**SET OF TASKS:**
A. In the personal essay, update the span between "My kids have" and "without a price.", inclusive, and give it again with "straight-A student" changed to "honor-roll student".
B. Go on with the personal essay, starting after its last sentence.

**READING PASSAGE:**

++++

My kids have seen some really horrible things.  They’ve watched people they love do things many cannot begin to imagine.  They’ve experienced things no one should.  They’ve been told terrifying lies by people they trusted.  They have felt things no child should ever have to feel, and they have the scars to prove it.  Yet, here they are.  They function amazingly well.  My son can fix just about anything mechanical and my daughter is a straight-A student.  They have survived.  They truly fight to be “normal.”  So badly, they just want to “be normal.”  While our family is probably far from “normal,” at least they have a chance – a chance they did not have four years ago.  Still, that chance does not come without a price.

I am also recently retired from a career position I have deeply loved.  I made decisions that helped people.  I developed programs and administered services that changed people’s lives for the better.  I worked to keep families whole and kids healthy.  I engaged volunteers in collaborative efforts and I raised awareness by working with media outlets to bring people the news.  I was recognized in the community as a leader, even if that leadership sometimes ruffled feathers because I didn’t go with the status quo.  My job was an extension for me of who I am – what I am – where my heart rests beyond my family – and how I “make it” in this world.   I got to help people.  I got to make a difference.  I got to be me.

++++

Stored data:
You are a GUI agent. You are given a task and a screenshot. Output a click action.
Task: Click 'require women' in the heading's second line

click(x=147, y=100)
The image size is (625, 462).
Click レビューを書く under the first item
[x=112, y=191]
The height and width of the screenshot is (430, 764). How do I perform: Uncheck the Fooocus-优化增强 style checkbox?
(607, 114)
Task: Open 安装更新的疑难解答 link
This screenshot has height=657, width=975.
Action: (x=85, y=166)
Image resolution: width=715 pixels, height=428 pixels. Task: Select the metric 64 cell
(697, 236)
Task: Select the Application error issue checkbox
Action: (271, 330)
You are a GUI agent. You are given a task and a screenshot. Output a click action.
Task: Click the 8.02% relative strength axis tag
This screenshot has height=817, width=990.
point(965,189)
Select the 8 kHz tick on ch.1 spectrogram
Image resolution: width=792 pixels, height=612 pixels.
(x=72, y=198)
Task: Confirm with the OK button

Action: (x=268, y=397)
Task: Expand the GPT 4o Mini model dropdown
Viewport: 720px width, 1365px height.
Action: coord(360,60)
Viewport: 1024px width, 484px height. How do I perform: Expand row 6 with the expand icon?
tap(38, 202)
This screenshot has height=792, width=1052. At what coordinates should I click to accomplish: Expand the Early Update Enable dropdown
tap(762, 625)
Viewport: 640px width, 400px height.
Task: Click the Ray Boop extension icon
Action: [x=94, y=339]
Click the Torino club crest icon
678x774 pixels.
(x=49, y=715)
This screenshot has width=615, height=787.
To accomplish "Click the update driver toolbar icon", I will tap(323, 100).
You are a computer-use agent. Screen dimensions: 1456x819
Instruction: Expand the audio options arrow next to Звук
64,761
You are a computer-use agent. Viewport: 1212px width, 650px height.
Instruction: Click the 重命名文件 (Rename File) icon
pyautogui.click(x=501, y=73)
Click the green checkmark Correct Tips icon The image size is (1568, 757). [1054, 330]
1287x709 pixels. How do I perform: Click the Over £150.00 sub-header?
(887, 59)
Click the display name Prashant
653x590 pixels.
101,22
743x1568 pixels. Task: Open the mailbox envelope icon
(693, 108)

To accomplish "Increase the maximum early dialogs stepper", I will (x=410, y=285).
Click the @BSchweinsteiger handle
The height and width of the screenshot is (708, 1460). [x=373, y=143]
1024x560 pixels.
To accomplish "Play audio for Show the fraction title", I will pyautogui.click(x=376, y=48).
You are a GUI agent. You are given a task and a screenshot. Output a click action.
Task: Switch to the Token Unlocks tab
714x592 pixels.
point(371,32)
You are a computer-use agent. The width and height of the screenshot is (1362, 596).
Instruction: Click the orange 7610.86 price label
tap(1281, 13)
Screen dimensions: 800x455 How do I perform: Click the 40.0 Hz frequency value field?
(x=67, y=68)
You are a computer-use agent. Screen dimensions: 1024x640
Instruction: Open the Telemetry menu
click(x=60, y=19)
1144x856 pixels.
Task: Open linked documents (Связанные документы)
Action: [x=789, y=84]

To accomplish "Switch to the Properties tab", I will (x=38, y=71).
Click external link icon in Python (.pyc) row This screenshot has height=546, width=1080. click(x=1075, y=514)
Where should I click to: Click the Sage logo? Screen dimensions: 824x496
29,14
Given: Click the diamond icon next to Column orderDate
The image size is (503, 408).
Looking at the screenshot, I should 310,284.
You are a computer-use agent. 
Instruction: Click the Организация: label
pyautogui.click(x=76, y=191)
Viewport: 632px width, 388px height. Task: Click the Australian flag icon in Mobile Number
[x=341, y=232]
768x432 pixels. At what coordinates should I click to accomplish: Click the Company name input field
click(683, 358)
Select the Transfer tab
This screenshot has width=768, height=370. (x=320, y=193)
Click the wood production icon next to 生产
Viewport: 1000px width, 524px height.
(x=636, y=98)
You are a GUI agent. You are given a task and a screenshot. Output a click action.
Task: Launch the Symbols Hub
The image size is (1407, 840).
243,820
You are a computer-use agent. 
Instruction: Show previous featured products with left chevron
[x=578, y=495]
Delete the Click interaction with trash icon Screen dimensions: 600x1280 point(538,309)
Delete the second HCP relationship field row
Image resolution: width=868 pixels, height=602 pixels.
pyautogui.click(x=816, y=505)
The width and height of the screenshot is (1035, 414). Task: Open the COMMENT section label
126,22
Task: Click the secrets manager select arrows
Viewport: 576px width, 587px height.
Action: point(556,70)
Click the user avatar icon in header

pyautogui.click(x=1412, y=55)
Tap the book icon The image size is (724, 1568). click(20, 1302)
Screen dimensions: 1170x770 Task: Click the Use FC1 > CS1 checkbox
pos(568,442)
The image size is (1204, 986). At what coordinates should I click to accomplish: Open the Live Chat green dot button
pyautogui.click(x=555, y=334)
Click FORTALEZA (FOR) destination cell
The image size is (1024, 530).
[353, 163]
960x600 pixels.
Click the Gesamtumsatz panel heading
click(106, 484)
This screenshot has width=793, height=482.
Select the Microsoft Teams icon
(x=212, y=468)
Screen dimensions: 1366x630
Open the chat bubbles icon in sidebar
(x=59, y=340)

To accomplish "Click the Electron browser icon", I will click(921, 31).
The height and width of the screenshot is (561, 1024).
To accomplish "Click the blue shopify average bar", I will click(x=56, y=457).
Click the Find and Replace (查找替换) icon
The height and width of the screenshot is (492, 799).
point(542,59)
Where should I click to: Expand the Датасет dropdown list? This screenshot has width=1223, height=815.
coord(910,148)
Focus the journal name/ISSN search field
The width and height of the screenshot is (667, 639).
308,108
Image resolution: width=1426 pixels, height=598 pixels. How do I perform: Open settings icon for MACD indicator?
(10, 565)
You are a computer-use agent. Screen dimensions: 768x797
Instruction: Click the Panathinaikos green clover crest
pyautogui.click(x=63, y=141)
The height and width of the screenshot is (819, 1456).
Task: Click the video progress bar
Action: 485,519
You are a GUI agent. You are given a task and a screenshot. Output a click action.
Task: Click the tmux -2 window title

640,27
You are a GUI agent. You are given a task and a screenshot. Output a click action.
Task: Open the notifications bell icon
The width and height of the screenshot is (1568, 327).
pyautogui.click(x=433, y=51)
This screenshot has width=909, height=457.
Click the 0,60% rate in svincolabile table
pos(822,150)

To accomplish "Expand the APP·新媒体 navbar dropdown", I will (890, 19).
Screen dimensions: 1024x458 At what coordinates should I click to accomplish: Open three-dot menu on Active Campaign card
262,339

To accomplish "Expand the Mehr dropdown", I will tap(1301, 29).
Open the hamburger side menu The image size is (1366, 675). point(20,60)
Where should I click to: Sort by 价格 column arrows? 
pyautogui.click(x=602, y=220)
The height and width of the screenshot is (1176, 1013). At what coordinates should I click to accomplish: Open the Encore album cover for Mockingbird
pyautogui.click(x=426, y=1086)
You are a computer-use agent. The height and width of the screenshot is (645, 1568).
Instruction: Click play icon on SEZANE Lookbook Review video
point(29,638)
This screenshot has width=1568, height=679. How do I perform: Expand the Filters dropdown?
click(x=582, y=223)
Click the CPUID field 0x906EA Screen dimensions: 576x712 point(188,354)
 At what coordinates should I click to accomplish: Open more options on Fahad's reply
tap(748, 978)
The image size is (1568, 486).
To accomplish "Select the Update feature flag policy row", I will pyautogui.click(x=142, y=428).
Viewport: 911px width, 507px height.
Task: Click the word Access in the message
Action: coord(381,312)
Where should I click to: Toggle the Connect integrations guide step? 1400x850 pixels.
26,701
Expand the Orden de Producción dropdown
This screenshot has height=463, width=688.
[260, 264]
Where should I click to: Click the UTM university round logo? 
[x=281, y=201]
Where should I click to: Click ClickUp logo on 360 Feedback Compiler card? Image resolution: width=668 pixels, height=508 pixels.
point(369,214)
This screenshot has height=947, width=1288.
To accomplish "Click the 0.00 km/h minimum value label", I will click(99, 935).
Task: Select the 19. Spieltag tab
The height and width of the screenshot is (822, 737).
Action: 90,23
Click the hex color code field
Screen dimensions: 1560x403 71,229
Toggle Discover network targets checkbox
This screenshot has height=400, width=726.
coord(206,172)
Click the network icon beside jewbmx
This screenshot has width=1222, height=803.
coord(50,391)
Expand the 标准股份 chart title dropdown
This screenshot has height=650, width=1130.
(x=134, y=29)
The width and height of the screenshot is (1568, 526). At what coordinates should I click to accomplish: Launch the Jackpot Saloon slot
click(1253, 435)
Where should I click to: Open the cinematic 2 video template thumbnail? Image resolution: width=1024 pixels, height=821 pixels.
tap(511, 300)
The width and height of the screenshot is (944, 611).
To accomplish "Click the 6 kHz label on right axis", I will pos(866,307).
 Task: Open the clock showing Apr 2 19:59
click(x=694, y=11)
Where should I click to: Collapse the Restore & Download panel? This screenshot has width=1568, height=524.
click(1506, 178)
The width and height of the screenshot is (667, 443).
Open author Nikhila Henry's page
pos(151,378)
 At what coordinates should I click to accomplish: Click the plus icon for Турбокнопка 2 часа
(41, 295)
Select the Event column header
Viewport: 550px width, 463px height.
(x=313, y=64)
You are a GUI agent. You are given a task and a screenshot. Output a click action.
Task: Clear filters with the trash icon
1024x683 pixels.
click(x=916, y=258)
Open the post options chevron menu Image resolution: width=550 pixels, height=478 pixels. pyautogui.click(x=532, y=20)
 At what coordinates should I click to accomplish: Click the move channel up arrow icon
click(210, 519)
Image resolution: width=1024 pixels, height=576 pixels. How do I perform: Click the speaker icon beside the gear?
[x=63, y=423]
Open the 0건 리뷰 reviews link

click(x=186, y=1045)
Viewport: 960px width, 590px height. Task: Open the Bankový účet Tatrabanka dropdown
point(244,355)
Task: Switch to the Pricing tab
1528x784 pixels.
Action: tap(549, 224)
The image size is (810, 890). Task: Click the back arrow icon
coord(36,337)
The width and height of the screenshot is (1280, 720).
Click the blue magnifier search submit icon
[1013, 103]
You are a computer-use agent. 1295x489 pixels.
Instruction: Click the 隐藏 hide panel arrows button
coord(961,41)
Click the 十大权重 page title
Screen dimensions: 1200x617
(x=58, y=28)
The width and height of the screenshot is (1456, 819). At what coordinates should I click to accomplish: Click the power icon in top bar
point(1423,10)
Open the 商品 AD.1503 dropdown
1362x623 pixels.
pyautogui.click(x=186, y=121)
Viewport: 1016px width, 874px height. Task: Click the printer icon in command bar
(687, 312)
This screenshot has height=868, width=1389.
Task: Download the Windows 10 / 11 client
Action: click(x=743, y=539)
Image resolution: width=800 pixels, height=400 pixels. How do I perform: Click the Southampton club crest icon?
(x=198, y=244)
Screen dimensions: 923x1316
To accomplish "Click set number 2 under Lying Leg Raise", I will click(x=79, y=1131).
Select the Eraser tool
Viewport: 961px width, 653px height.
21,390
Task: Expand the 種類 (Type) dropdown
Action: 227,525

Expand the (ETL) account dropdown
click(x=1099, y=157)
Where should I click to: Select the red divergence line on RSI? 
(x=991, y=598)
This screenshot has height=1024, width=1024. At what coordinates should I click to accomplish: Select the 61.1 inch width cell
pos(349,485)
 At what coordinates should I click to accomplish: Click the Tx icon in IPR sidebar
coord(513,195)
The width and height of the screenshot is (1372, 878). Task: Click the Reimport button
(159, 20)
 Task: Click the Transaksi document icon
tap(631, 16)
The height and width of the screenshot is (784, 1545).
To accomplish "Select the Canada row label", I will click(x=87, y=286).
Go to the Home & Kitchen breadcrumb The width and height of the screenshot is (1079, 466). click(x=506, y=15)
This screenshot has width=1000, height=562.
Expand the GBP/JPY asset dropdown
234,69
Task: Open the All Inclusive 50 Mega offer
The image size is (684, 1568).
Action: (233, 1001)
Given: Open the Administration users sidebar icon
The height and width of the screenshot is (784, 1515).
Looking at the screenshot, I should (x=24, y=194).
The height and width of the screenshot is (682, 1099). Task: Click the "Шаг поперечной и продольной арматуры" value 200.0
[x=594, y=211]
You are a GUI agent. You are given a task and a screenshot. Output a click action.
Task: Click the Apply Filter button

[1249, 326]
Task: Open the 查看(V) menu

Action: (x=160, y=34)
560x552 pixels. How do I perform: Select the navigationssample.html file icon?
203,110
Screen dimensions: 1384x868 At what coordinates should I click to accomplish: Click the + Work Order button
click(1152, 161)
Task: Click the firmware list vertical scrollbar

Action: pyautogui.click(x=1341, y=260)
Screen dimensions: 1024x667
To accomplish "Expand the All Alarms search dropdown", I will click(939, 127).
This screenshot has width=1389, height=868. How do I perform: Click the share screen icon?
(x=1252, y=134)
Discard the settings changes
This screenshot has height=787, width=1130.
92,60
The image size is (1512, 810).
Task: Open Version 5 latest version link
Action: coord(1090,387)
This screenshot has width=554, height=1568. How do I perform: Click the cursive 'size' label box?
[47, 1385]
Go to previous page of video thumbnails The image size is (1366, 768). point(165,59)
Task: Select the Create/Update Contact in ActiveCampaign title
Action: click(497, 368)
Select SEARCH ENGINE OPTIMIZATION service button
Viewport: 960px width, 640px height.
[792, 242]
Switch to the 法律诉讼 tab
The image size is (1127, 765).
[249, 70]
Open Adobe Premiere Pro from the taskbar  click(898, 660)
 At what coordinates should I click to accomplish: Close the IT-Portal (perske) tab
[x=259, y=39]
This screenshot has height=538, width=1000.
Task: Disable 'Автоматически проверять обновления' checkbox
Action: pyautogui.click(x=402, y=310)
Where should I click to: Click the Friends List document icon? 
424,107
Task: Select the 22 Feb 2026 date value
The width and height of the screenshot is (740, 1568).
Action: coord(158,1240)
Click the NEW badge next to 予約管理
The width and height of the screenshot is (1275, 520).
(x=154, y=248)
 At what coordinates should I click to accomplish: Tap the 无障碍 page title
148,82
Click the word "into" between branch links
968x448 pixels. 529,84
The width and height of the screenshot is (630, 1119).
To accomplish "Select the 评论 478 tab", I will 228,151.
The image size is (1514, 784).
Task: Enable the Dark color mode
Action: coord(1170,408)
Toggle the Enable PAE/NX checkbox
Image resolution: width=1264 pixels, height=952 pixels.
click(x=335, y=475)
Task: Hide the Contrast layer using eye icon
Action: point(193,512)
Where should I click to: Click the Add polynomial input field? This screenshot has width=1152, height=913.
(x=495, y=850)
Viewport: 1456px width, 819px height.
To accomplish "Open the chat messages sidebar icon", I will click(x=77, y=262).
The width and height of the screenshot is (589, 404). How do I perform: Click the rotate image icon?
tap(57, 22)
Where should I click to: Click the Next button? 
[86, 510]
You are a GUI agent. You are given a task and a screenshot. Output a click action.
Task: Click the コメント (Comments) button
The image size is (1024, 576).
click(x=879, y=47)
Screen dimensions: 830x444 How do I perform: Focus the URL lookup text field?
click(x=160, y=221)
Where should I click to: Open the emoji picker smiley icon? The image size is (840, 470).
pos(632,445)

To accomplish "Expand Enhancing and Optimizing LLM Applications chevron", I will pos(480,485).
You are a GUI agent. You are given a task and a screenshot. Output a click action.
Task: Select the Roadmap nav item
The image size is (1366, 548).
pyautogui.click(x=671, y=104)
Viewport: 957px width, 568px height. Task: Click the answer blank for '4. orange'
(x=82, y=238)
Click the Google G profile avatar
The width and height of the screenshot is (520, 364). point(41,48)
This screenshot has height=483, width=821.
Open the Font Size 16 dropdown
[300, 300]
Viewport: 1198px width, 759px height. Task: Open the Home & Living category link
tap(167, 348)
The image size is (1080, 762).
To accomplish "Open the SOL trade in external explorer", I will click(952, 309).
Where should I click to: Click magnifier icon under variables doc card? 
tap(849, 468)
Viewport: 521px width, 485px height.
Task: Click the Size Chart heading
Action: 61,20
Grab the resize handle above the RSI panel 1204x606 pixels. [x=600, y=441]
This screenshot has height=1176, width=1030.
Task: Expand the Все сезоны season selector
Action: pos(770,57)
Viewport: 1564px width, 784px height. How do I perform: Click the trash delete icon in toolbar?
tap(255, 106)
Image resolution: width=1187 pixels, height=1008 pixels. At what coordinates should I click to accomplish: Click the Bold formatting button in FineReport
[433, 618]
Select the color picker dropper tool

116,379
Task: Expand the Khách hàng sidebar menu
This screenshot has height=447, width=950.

++++

**RESPONSE LIST:**
A.
My kids have seen some really horrible things.  They’ve watched people they love do things many cannot begin to imagine.  They’ve experienced things no one should.  They’ve been told terrifying lies by people they trusted.  They have felt things no child should ever have to feel, and they have the scars to prove it.  Yet, here they are.  They function amazingly well.  My son can fix just about anything mechanical and my daughter is a honor-roll student.  They have survived.  They truly fight to be “normal.”  So badly, they just want to “be normal.”  While our family is probably far from “normal,” at least they have a chance – a chance they did not have four years ago.  Still, that chance does not come without a price.

B.
Oh, when I say “recently retired,” I mean “yesterday.”  --  Literally.

I am also fairly well-educated in a traditional sense, as well as self-educated out of necessity.  I’ve read more essays about child trauma, abuse and neglect, and more journal articles about mental health diagnoses, and even more web sites about adoption and the issues of internationally-adopted kids coming out of orphanages, than I ever imagined I would.  I’ve talked with more moms of kids with issues that are far more severe than those of my kids, and have held more moms in my arms who are tired and just don’t know what else to do, than I can begin to count.  Thankfully, there are those that have done the same for me.  I’ve learned a lot these last several years.  I’m writing this blog because I think I have a lot I can offer – things for which even teachers and therapists have come to me for an opinion.

I can sometimes be awfully lazy, but I cannot be still – not in my spirit – not in my heart.  I cannot “just rest and take some time” in my retirement, not even to regroup as I adjust to not working outside the home.  I’m not old.  Okay, so I’m older, but I’m not old.  I’m not ready to retire.  Sharing myself, trying to help others, seeking help for my own struggles, NEEDING help in the form of support by other trauma mamas who “get it” – all these things are things I value.  They are all part of who I am.  They are as breathing is to me.  So, I’ll write.  So, I’ll begin this new blog.  I may be more anonymous than I’ve been in the past.  I think this may actually be more helpful to those reading the blog, because I can be even more open about our family’s struggles with a shield of anonymity.  So, if you happen to know me, please do not name me here.  For now, just call me “Trauma Mama T,” or “Mama T,” or even just “T.”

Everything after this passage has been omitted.